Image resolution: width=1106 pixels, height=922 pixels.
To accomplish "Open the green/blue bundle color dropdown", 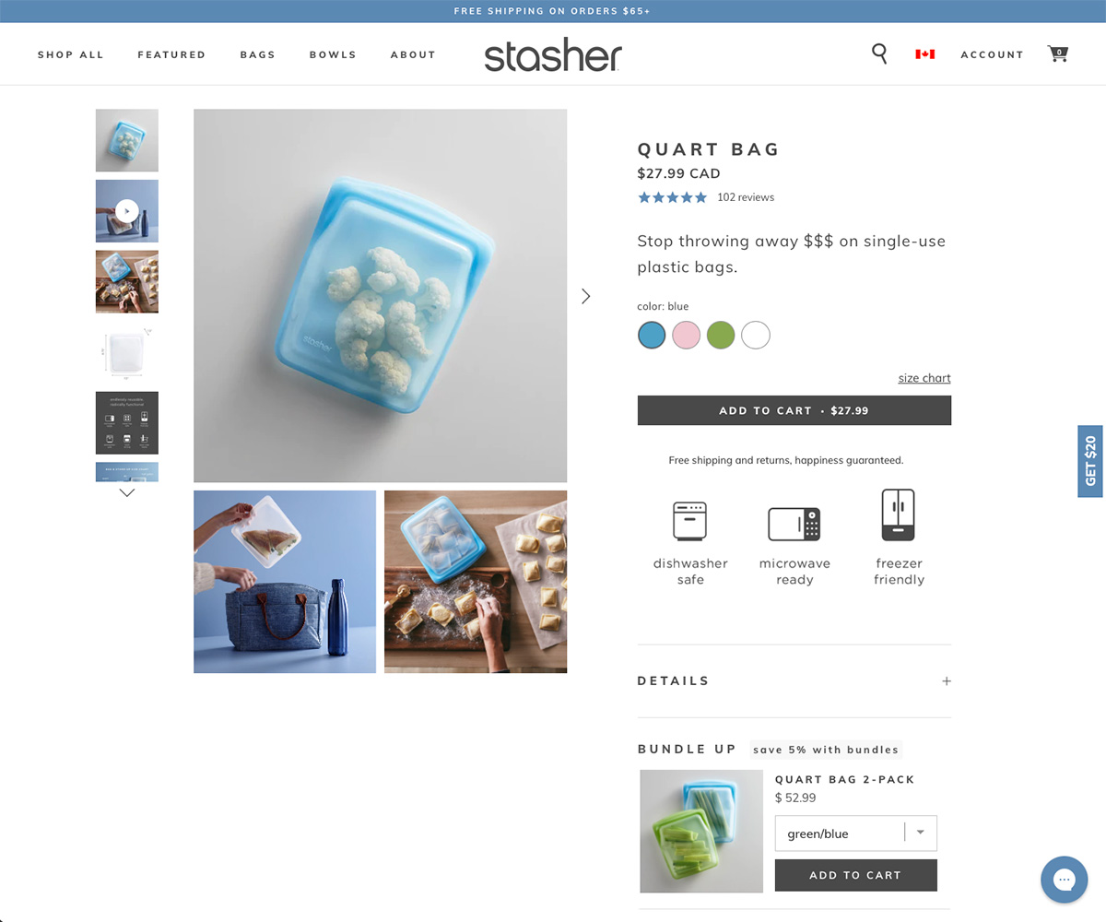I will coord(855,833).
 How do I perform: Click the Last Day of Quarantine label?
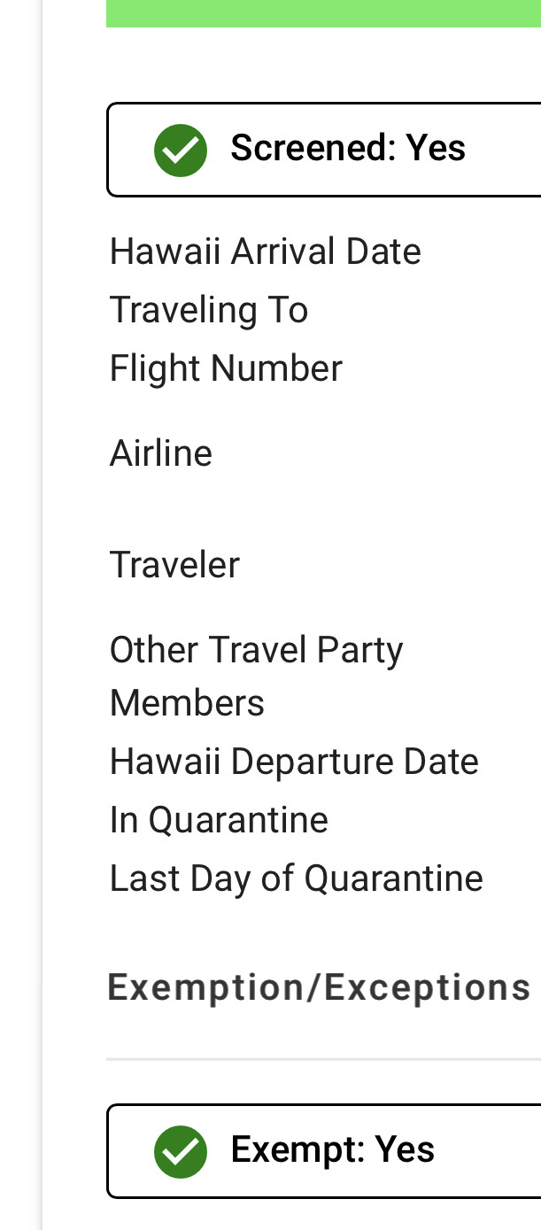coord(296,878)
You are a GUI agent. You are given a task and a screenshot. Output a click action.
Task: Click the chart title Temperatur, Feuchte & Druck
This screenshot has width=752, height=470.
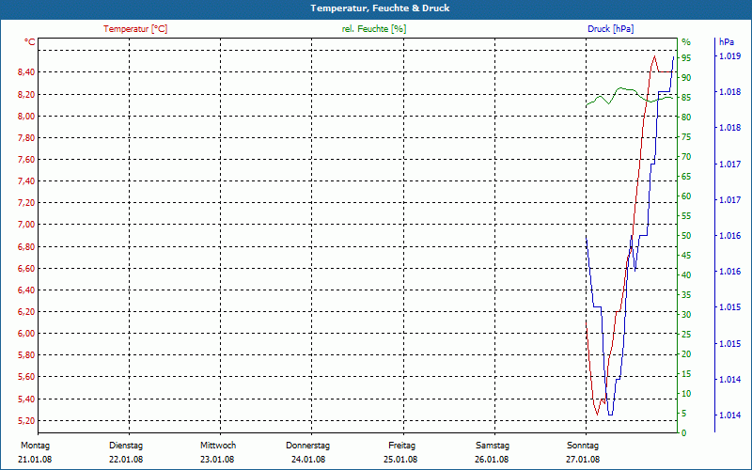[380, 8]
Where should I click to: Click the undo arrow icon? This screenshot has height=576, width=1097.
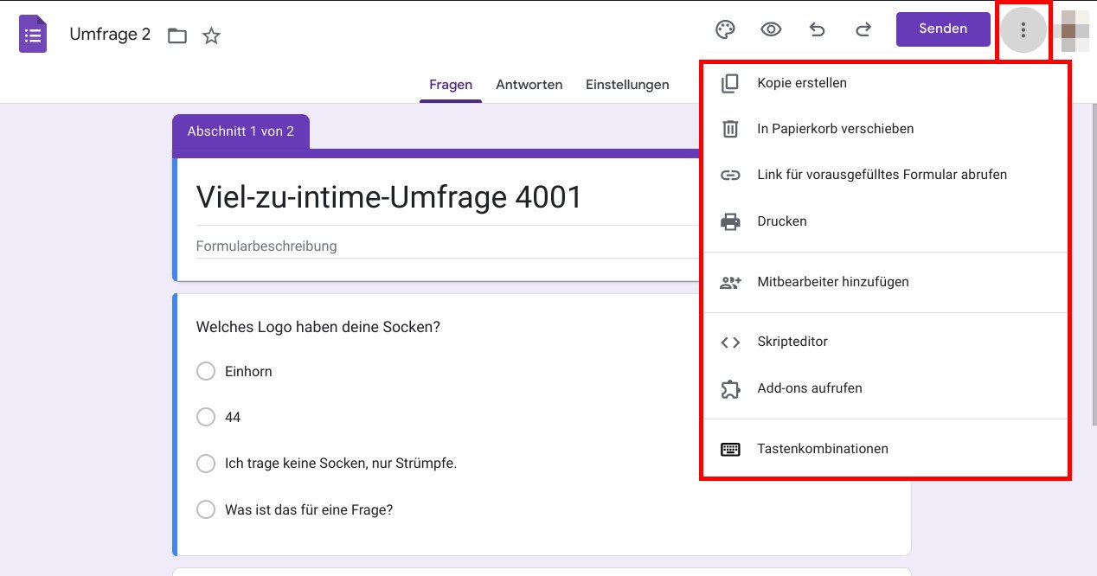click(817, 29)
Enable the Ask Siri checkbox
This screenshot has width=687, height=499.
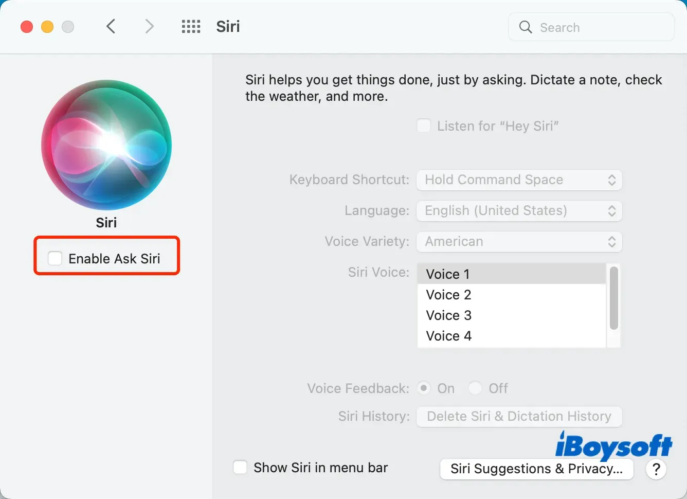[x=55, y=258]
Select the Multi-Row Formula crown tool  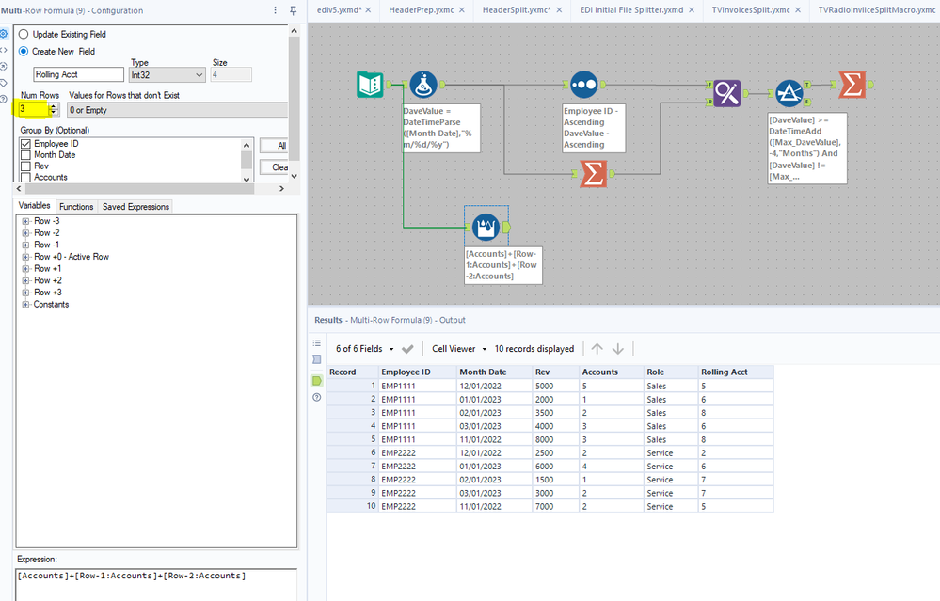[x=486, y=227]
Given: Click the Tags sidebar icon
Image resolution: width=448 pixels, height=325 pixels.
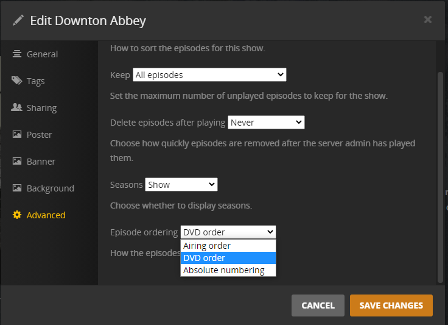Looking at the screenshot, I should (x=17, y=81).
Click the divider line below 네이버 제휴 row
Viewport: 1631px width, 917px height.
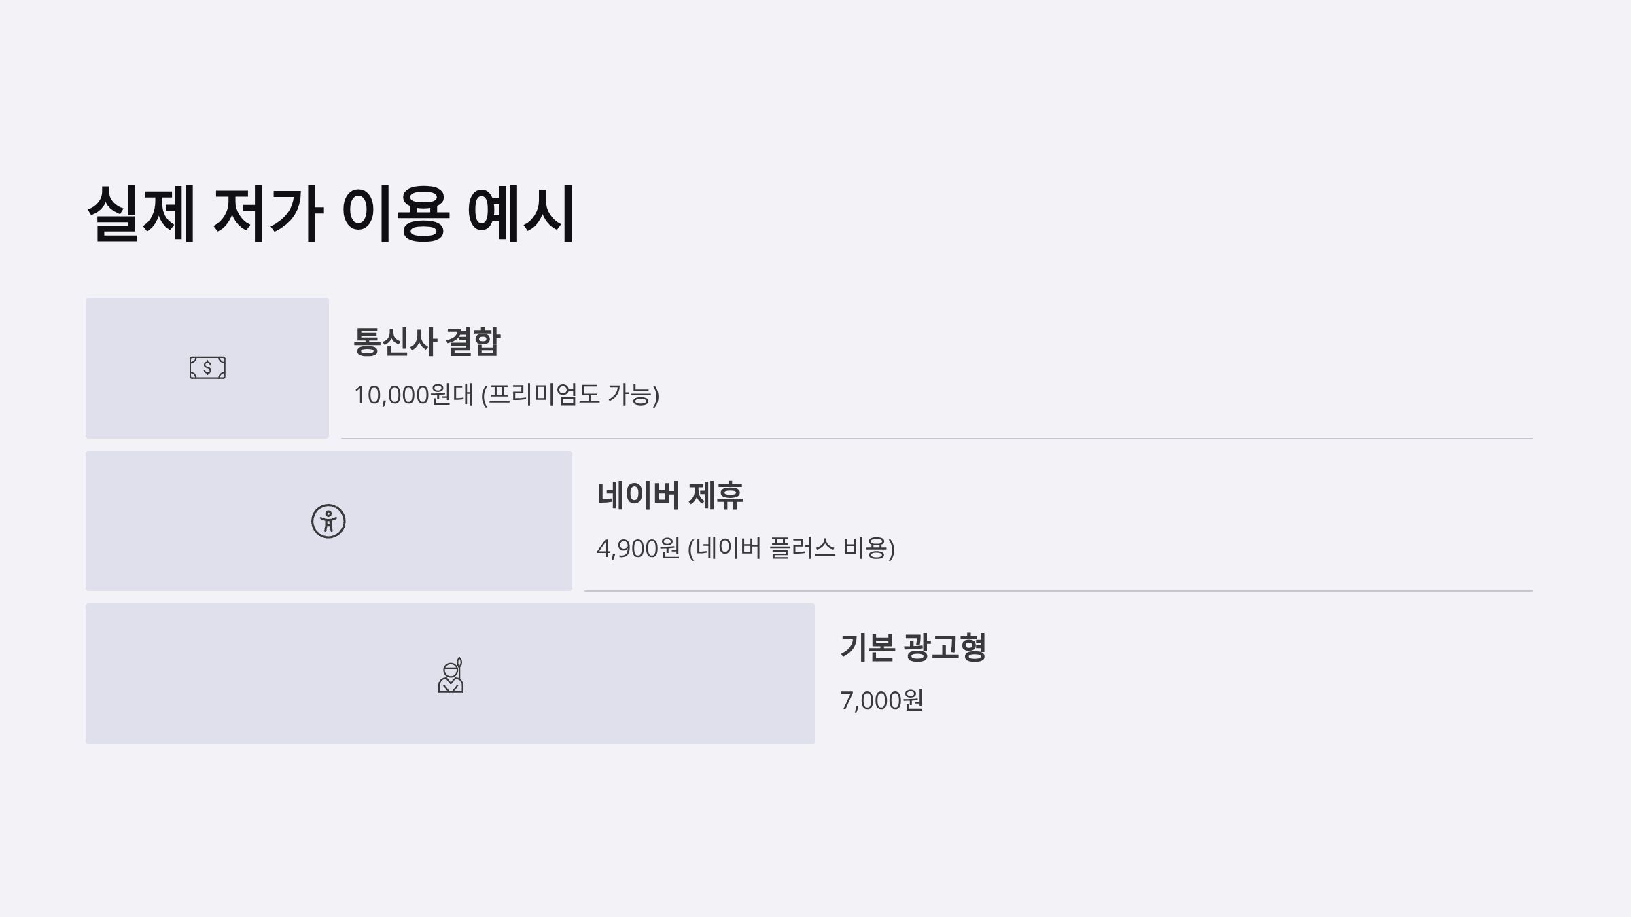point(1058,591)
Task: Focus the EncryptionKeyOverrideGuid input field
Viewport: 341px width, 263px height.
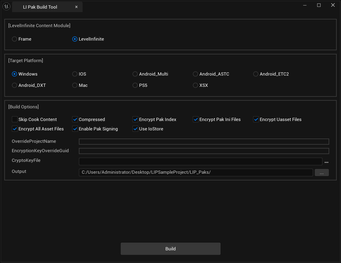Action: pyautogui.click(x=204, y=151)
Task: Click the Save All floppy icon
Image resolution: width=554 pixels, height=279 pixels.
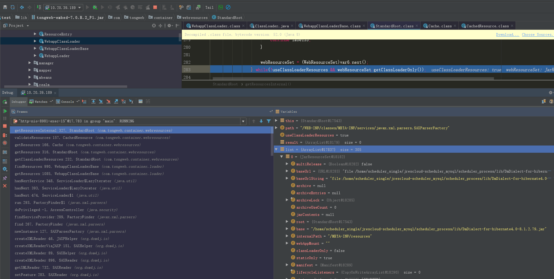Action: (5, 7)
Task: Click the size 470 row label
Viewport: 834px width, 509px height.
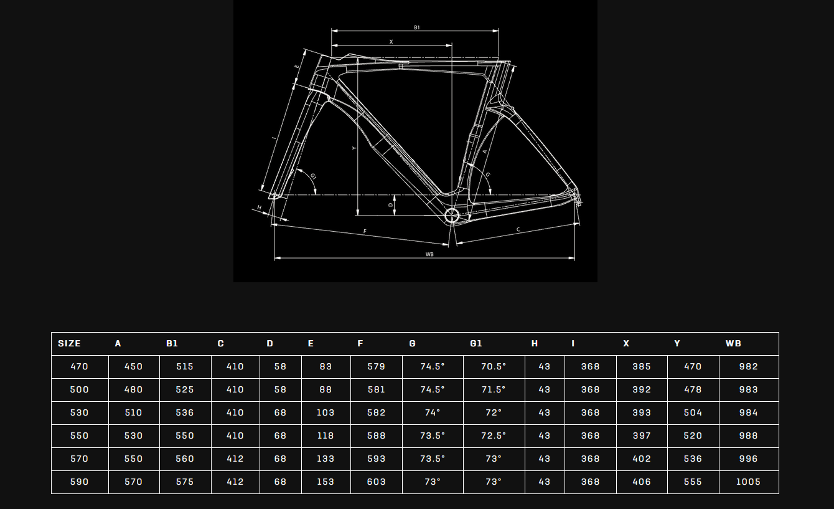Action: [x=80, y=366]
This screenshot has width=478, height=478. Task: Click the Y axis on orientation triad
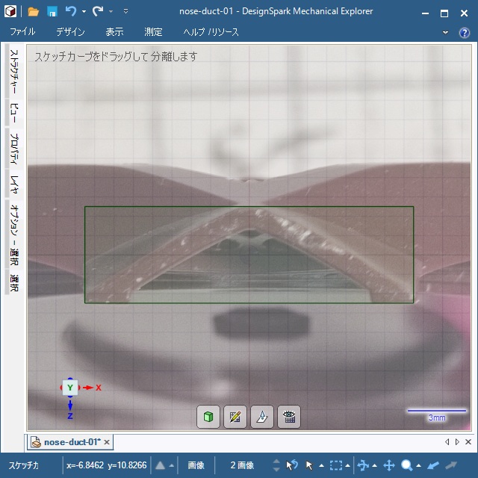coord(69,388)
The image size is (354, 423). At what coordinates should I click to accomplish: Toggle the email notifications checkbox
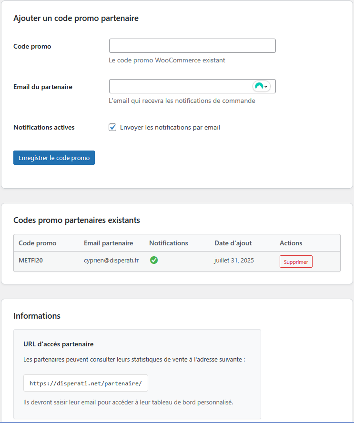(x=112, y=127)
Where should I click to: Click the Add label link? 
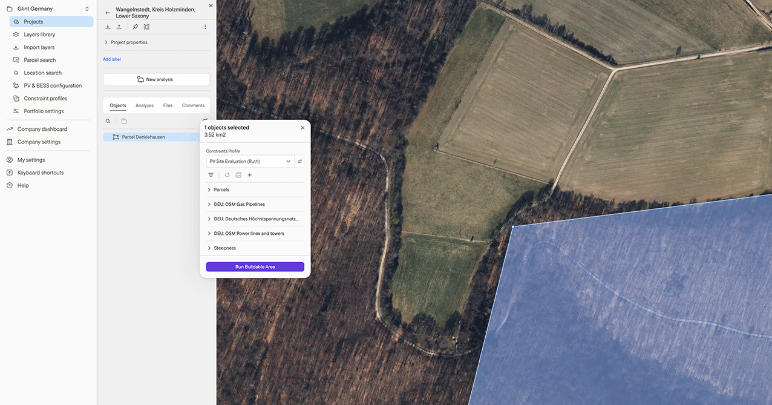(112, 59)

◇ ◇ ◇ ◇

== Aim of the exercise ==
Please write out the lines from the one that holds "Task: Click the Save All floppy icon" through the end of the material, both ends included, exactly and with no pictures.

== Result ==
Task: Click the Save All floppy icon
Image resolution: width=554 pixels, height=279 pixels.
Action: (5, 7)
Task: Click the size 470 row label
Viewport: 834px width, 509px height.
Action: [x=80, y=366]
This screenshot has width=478, height=478. Task: Click the Y axis on orientation triad
coord(69,388)
The image size is (354, 423). At what coordinates should I click to accomplish: Toggle the email notifications checkbox
(x=112, y=127)
Where should I click to: Click the Add label link? 
(112, 59)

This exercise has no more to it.